Oefentekst >>

━━━━━━━━

Daarnaast komt het LBB tot de conclusie dat de gebleken feiten en omstandigheden het vermoeden rechtvaardigen dat valsheid in geschrifte is gepleegd, omdat [naam 2] het bibob-vragenformulier niet naar waarheid heeft ingevuld. Zo heeft hij aangegeven niet betrokken te zijn (geweest) bij andere ondernemingen, terwijl dit wel het geval was. Daarnaast heeft hij niet aangegeven dat hij een uitkering van de Sociale Dienst heeft ontvangen, terwijl dit wel het geval was. En [naam 2] heeft niet aangegeven dat zijn onderneming (ook) met vreemd vermogen is gefinancierd, terwijl dit wel het geval was. Tenslotte heeft [naam 2] onvoldoende verklaard over openstaande schulden. Er is daarom sprake van een vermoeden dat een strafbaar feit is gepleegd ter verkrijging van de vergunning, als bedoeld in artikel 3, zesde lid, van Wet bibob.

━━━━━━━━

Items uit dataset >>
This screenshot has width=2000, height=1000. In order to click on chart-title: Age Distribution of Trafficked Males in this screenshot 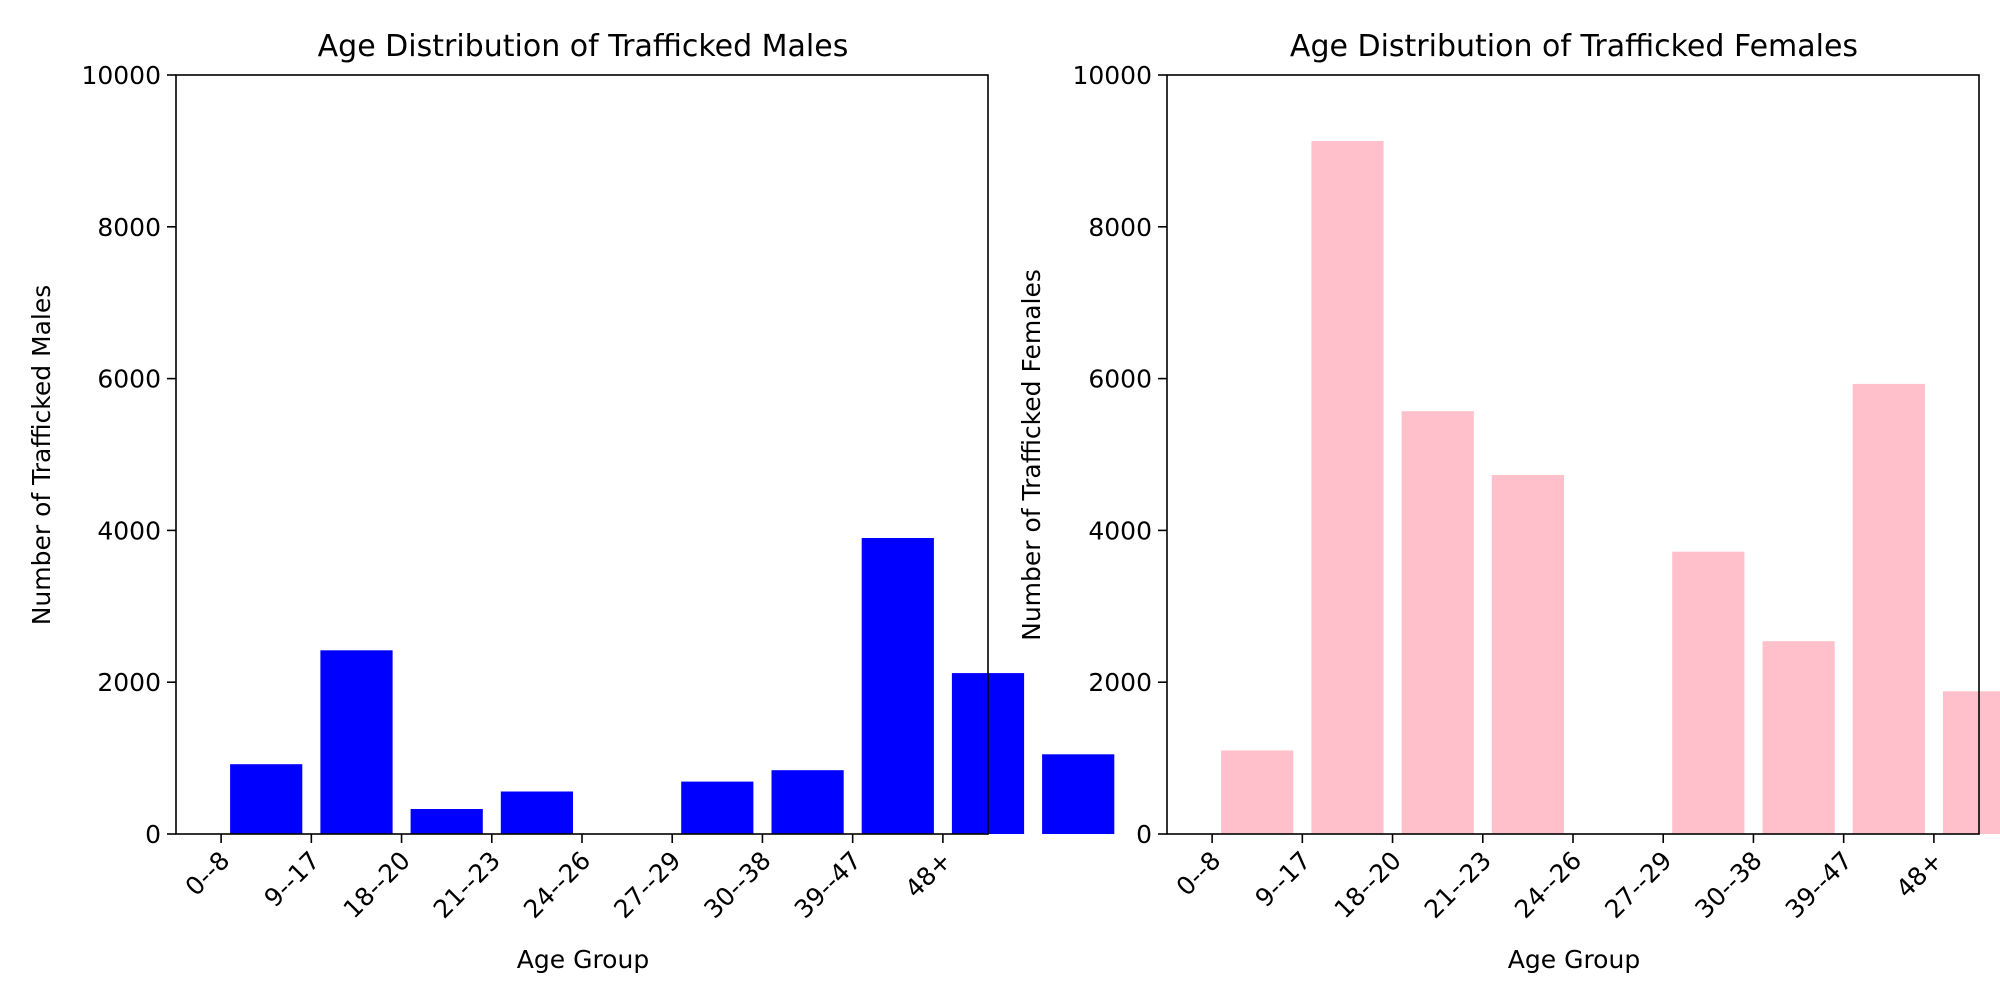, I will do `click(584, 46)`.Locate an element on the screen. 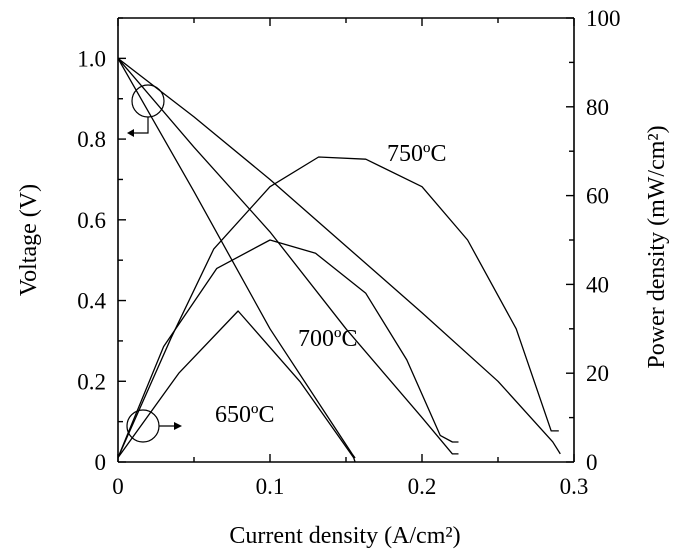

━━━━━━━━

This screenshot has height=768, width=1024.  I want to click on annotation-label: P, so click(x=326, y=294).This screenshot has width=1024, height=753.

━━━━━━━━

Uit te voeren opdrachten >>
[a] Leg in één tot drie zinnen uit waarom het LBB volgens de oefentekst vermoedt dat valsheid in geschrifte is gepleegd.
[b] Geef het vervolg van de oefentekst over het Bibob-onderzoek, beginnend na de laatste zin.

Antwoorden per onderdeel >>
[a] [naam 2] heeft het bibob-vragenformulier niet naar waarheid ingevuld. Hij gaf aan niet bij andere ondernemingen betrokken te zijn (geweest), en hij vermeldde zijn uitkering van de Sociale Dienst en de financiering van zijn onderneming met vreemd vermogen niet, terwijl dat allemaal wel het geval was. Daarnaast verklaarde hij onvoldoende over openstaande schulden.

[b]
Primaire besluit 2

7.1

In het besluit van 26 november 2020 heeft verweerder besloten het besluit van 10 september 2020 te herroepen en de exploitatievergunning onder vermelding van een aanvullende motivering opnieuw te weigeren. Verweerder heeft aan het primaire besluit 2 ten grondslag gelegd dat de aangevraagde vergunning is geweigerd, omdat er een ernstig gevaar bestaat dat de gevraagde vergunning mede zal worden gebruikt om uit strafbare feiten verkregen of te verkrijgen op geld waardeerbare voordelen te benutten als bedoeld in artikel 3, eerste lid, aanhef en onder a, van de Wet bibob en omdat is gebleken van feiten en omstandigheden die redelijkerwijs doen vermoeden dat ter verkrijging van de vergunning een strafbaar feit is gepleegd zoals bedoeld in artikel 3, zesde lid, van de Wet bibob.

7.2

Daarnaast heeft verweerder aan de weigering aanvullend ten grondslag gelegd het bepaalde in artikel 2.28 van de Algemene Plaatselijke Verordening [vestigingsplaats] 2019 (APV), omdat eiseres niet voldoet aan de eis dat een aanvrager van een exploitatievergunning niet in enig opzicht van slechts levensgedrag mag zijn.

Verweerder heeft de vergunning ook geweigerd in het belang van de openbare orde en veiligheid en de bescherming van het milieu als bedoeld in artikel 1:8, eerste lid, aanhef en onder a, b en d van de APV.

Aanvullend advies LBB

8.1

Op advies van de commissie bezwaarschriften heeft verweerder om een aanvullend bibob-advies gevraagd.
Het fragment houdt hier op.